In the listing below, copy the lines starting with the line that contains "Task: Click 'Produto'" and going on through the line that contains "pos(740,487)", swapping "Transazioni" for "Transactions" and changing nothing else.

------

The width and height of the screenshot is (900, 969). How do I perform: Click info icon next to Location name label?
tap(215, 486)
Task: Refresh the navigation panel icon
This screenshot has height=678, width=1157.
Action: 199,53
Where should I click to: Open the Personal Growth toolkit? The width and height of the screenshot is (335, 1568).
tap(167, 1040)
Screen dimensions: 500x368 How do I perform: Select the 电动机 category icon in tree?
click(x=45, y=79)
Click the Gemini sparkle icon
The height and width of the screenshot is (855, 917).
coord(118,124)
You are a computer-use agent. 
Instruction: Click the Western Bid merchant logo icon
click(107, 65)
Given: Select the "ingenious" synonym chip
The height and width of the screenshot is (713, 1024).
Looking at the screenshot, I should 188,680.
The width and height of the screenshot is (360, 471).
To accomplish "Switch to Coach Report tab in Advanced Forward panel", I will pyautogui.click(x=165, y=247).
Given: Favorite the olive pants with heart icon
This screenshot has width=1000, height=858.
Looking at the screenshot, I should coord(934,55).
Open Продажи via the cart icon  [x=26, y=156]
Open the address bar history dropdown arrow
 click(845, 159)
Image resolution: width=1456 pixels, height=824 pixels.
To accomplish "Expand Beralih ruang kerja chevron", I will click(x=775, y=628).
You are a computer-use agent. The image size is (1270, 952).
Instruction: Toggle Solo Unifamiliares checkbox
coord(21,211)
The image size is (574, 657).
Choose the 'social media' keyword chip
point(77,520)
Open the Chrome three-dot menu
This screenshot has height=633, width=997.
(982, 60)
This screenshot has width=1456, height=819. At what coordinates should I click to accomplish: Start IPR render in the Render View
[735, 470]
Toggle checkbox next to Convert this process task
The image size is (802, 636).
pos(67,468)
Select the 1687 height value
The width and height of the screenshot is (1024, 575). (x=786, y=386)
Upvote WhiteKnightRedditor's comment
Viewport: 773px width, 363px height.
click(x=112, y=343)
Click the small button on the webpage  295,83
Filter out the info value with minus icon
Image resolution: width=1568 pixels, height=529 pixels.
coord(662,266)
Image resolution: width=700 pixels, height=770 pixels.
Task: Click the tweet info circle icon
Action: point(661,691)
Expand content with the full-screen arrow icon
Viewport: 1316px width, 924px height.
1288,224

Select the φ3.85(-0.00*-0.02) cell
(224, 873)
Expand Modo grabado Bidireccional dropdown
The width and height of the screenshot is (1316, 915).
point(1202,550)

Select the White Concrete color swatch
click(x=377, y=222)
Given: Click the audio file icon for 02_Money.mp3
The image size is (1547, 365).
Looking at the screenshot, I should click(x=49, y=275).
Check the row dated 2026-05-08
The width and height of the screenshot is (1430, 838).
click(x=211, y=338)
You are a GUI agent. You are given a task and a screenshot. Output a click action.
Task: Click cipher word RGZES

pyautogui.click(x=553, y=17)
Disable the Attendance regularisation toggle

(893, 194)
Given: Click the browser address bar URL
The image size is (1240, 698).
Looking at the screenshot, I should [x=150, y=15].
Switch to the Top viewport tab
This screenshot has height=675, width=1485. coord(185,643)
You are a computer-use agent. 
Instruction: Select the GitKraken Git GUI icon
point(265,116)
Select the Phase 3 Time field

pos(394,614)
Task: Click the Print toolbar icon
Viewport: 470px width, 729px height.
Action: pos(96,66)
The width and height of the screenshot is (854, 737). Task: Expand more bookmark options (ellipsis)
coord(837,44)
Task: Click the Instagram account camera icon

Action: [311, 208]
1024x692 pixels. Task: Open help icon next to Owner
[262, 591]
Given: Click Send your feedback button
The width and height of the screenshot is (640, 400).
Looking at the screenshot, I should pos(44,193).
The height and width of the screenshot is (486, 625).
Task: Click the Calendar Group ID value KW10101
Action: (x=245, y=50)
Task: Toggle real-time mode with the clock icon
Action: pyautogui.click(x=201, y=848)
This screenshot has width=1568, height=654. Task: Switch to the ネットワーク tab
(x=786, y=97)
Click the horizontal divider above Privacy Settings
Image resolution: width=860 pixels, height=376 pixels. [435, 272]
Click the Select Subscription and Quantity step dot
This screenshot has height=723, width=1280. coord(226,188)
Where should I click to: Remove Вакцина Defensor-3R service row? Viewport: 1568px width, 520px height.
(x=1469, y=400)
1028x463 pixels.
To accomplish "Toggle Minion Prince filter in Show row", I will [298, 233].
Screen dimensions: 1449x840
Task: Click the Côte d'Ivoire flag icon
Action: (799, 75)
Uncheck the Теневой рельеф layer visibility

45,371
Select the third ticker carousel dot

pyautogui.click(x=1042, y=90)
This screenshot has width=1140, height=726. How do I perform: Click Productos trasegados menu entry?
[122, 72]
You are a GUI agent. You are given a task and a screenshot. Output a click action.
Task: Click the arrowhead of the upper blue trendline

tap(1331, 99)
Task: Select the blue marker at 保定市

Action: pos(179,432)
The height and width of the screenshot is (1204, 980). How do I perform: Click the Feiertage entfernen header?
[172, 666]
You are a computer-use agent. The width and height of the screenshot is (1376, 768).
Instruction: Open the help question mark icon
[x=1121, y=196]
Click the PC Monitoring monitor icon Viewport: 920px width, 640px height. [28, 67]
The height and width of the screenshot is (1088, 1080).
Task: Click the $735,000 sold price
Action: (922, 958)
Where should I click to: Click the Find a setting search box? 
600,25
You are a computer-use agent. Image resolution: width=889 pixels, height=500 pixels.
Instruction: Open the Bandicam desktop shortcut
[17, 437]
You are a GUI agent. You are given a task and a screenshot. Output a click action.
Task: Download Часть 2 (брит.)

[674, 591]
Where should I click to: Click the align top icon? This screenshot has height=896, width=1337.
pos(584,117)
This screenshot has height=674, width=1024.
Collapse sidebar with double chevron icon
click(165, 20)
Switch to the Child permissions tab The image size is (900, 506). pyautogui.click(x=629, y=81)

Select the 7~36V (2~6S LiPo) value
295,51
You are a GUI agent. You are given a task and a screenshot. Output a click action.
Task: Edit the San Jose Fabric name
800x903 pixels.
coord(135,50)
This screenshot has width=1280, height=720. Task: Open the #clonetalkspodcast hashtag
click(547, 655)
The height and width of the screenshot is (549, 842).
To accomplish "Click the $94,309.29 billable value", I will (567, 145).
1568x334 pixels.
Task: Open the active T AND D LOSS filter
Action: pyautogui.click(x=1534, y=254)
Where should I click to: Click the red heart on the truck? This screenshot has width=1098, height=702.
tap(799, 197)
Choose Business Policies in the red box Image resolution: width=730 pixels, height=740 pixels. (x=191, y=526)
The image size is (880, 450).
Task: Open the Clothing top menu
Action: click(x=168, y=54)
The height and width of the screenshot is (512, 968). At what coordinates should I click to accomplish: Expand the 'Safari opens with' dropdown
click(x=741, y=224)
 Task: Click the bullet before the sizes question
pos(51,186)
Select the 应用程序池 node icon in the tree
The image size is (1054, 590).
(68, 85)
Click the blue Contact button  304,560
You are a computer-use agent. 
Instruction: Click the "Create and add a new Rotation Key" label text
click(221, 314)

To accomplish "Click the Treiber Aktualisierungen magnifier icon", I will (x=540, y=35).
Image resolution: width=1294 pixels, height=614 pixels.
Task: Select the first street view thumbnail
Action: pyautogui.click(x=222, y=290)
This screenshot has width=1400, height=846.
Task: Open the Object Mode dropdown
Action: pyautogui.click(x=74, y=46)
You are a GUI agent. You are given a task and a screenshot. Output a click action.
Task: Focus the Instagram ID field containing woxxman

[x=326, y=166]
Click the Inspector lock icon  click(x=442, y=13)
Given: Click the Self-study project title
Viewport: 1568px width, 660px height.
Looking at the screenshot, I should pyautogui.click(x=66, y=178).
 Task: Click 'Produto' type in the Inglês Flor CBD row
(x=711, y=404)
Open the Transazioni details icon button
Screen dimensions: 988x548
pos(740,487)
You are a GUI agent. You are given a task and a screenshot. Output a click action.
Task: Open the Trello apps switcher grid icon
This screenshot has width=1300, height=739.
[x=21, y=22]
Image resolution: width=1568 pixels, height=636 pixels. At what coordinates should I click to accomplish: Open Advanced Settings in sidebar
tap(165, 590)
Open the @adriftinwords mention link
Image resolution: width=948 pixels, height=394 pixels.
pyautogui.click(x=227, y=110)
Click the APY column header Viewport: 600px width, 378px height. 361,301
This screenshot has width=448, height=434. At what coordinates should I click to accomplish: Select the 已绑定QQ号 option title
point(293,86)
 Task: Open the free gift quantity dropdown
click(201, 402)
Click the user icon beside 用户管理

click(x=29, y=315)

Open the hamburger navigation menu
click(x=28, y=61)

------

SOLUTION TO THE EXERCISE:
 Task: Click 'Produto' type in the Inglês Flor CBD row
(x=711, y=404)
Open the Transactions details icon button
Screen dimensions: 988x548
pos(740,487)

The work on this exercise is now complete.